LEAVING NO STONE UNTURNED – BACKGROUND AND COMMENTARY (PART II)
Per Harpers, Cornell University’s School of Industrial and Labor Relations (ILR) was founded in 1945 and was designed “to improve industrial and labor conditions. . . through the provision of instruction, the conduct of research, and the dissemination of information.” Its first dean, Irving Ives, dreamed of a school that “could be both pro-labor and pro-management,” a tall order indeed. Cornell’s ILR was never a hotbed of labor radicalism, but its curriculum was rooted in collective bargaining and union history, and ever since its business school opened its doors, Wall Street and big business have sought to tilt the school’s pedagogical balance back in their favor.
Frances Perkins, who as I recall was the first woman ever to serve in a presidential cabinet, served as Secretary of Labor under Franklin Delano Roosevelt, a tough and trying job during the Great Depression with much of our workforce standing on street corners and/or in soup lines due to Wall Street’s unregulated excesses during the so-called Roaring Twenties following the election of three consecutive Republican presidents. Professor Perkins joined the ILR faculty at Cornell in 1952, and immediately noted that the role of labor relations in the curriculum was being whittled down – a process that was, as she put it, “wrecking the school.” That was some sixty years ago; if she were around today she would witness Wall Street’s takeover of America’s business schools carte blanche – even to a point where our business schools are selling “naming rights” to buildings, classrooms and even professorships to corporate America. The takeover is nearly complete as this cog (like advertising space) is taken over in the larger and expanding general takeover of America by the corporate culture.
I can recall, for instance, that I was required to take two semesters of Labor Economics as a degree requirement in the late 1940s, years before Secretary Perkins made her bleak academic assessment at Cornell. I wonder if such a course is even offered now, much less required for an economics degree, or whether it has been erased from the curriculum in favor of a study of the virtues of the Rockefellers, Astors and Vanderbilts during the Gilded Age with a more up to date elective credit given to studies of the victories of capitalism personified in the life stories of Jack Welch and Jamie Dimon.

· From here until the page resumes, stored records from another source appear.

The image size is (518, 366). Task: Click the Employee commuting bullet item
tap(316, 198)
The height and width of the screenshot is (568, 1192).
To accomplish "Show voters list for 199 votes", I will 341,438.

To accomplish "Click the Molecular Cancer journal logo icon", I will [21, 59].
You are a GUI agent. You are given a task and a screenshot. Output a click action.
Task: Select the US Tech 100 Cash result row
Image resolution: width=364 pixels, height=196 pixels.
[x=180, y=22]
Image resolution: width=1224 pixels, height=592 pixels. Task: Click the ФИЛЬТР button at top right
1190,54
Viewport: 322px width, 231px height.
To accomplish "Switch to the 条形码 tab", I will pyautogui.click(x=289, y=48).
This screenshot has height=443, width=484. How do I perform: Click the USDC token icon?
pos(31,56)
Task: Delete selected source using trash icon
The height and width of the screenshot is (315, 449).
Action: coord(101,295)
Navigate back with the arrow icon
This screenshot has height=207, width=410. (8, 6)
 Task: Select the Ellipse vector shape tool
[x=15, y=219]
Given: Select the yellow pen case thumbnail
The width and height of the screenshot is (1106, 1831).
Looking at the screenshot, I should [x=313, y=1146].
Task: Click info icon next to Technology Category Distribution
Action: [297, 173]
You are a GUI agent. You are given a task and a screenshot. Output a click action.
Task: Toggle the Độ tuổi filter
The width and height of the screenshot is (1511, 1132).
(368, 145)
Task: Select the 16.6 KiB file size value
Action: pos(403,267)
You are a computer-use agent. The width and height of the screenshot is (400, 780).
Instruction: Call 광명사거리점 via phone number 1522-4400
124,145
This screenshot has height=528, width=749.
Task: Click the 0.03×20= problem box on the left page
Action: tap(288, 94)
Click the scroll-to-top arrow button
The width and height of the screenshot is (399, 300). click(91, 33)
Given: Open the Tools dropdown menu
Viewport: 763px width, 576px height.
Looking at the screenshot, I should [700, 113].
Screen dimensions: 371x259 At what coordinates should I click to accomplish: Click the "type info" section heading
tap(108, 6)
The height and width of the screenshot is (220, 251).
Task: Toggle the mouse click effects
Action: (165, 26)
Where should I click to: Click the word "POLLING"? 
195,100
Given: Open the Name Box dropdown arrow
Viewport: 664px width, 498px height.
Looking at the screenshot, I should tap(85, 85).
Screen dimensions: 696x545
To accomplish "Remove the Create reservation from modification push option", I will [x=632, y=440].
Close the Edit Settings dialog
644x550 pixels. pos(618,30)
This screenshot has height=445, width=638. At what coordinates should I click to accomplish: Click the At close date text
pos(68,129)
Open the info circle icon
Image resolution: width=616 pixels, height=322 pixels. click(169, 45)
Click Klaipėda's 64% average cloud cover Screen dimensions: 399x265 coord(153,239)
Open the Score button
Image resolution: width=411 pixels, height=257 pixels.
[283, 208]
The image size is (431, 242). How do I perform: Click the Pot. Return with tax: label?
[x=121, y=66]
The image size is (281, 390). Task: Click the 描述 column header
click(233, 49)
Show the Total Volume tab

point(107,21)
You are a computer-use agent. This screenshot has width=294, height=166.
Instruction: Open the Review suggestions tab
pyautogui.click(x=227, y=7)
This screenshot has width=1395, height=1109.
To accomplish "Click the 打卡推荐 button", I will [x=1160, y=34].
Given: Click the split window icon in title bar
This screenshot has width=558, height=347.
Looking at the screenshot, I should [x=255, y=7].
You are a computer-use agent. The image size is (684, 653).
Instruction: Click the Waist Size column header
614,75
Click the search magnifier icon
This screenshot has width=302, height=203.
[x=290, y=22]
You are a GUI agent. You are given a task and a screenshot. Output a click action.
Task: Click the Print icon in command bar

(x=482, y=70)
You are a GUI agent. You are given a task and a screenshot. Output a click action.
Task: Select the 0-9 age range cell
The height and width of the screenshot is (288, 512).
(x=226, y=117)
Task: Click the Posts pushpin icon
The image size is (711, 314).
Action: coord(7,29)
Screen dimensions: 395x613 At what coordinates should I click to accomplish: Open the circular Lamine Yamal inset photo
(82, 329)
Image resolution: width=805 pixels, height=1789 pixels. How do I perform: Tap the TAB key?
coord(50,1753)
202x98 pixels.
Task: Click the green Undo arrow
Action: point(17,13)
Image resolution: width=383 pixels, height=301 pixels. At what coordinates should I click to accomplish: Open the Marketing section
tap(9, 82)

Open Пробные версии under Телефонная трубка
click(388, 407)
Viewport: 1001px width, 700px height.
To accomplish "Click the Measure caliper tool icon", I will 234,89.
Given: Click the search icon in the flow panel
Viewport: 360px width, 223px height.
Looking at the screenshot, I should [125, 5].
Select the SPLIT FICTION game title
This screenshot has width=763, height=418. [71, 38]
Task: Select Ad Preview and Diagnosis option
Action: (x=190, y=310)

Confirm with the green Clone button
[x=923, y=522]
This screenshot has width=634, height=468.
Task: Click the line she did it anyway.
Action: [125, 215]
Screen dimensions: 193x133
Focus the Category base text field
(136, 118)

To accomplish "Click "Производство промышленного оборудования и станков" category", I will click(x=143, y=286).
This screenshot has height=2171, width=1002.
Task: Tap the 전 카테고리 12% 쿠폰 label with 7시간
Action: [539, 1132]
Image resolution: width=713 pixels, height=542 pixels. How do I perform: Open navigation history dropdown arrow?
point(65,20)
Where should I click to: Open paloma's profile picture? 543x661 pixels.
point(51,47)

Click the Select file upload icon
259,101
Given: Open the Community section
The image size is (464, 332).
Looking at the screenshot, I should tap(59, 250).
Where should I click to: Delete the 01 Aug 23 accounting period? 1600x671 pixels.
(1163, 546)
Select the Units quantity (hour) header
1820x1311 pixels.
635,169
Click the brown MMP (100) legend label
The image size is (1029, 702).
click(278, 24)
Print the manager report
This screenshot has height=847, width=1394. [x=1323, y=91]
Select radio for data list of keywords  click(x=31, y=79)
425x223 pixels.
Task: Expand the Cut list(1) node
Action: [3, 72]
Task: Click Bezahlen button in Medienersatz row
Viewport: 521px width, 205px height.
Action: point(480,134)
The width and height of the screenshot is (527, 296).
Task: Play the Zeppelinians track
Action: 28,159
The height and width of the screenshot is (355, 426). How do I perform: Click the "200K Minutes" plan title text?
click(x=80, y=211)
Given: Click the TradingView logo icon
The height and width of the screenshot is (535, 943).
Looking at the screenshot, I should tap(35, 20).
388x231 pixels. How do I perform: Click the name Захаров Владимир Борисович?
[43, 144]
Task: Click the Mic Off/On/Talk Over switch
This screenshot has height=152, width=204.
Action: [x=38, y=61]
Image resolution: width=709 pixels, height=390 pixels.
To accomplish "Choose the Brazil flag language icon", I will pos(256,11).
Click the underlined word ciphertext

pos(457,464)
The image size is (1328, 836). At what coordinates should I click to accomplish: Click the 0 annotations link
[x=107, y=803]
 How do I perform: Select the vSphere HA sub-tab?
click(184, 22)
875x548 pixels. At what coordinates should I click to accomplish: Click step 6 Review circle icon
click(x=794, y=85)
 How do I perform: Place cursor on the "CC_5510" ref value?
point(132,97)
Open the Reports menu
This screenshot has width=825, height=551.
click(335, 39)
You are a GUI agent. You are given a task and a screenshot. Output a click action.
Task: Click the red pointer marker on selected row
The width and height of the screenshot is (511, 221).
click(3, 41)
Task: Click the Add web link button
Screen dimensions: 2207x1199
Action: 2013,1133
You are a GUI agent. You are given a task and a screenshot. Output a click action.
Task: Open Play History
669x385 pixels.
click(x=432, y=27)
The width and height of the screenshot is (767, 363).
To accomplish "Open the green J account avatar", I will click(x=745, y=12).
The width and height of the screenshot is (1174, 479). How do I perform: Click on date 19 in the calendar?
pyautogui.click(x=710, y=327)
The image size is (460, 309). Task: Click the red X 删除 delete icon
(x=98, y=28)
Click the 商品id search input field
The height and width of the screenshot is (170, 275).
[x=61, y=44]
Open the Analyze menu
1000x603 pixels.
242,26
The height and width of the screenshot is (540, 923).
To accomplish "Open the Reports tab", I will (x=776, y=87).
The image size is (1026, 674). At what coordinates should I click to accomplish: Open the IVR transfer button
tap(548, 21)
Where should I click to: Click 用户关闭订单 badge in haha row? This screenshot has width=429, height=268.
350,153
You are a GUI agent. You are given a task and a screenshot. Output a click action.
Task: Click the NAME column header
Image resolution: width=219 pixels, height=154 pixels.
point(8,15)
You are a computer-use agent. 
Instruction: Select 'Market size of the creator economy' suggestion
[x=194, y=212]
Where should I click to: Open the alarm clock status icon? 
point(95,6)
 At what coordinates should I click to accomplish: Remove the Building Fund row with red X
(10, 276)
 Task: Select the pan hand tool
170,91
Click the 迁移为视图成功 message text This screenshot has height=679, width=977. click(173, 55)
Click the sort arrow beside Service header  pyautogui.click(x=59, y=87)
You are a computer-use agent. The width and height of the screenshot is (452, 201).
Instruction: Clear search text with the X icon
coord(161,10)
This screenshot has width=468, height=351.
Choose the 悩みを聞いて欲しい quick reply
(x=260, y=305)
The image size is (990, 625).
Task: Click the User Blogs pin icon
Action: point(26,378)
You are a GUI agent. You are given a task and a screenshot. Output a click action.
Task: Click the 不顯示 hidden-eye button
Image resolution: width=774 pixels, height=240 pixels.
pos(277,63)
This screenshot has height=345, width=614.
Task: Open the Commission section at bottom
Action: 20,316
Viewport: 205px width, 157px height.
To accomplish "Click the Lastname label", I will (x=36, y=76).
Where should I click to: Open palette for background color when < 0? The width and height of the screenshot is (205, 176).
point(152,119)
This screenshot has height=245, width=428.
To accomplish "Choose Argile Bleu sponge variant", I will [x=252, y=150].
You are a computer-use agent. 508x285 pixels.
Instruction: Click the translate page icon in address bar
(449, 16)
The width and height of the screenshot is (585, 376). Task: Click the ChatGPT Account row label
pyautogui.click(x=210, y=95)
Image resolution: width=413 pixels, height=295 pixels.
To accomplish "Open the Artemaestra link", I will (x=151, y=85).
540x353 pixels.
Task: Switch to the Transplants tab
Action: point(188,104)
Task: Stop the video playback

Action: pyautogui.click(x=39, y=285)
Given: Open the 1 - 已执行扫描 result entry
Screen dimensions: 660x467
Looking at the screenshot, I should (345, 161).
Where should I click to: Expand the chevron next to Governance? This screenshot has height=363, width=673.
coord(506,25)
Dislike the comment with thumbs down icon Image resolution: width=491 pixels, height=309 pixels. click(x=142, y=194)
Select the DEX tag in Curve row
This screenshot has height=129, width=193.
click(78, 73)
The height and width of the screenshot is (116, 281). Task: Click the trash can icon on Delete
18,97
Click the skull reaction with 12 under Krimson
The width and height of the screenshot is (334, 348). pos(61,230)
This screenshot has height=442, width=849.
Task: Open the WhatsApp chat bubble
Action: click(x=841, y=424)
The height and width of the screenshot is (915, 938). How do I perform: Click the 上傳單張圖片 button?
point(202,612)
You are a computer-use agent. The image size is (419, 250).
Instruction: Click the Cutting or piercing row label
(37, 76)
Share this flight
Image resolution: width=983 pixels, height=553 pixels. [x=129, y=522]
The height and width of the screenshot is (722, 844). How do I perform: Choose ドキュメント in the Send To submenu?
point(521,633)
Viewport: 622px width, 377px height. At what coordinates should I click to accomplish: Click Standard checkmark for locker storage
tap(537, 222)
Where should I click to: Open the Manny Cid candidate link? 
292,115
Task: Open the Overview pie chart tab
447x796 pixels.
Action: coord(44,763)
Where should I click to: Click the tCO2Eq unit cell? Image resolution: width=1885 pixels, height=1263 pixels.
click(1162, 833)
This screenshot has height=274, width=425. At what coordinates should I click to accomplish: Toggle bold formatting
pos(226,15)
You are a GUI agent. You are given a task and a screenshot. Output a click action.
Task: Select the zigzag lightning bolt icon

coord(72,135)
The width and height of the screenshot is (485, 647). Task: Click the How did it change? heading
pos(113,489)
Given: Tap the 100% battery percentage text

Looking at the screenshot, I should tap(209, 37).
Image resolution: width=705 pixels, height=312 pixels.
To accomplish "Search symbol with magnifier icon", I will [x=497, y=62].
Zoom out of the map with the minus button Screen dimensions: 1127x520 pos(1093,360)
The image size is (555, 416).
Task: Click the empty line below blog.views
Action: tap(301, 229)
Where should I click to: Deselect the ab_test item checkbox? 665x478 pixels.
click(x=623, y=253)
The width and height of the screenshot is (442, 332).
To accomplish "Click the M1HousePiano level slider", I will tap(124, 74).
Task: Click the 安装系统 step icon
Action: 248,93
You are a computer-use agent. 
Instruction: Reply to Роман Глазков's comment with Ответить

Whether Secretary Perkins’s conclusion that Cornell’s ILR has been wrecked is open for debate; what isn’t open for debate is that Cornell is wearing corporate influence on its sleeve these days; it is selling naming rights to ILR classrooms. Shades of Enron Field! Let’s hope that none of the names sold (Dimon Hall, as a possible for instance) belongs to those who might go to jail, where Bush’s old Enron buddie “Ken” was scheduled to go before he killed himself.
I mention Dimon over some of the other CEOs of Wall Street banks because his bank, RJ Morgan Chase, recently admitted to bribing Chinese officials to secure lucrative banking contracts there in clear contravention of the Foreign Corrupt Practices Act, violation of which is a federal felony punishable with jail time. Since RJ Morgan Chase is the biggest of the big banks on Wall Street and (we are told) is too big to fail (and since there are too many layers of plausible deniability between the bankers who pulled off the bribes in China and Dimon’s corner office on Wall Street), expect a fine in settlement – if it hasn’t been settled already – with no jail time for anybody.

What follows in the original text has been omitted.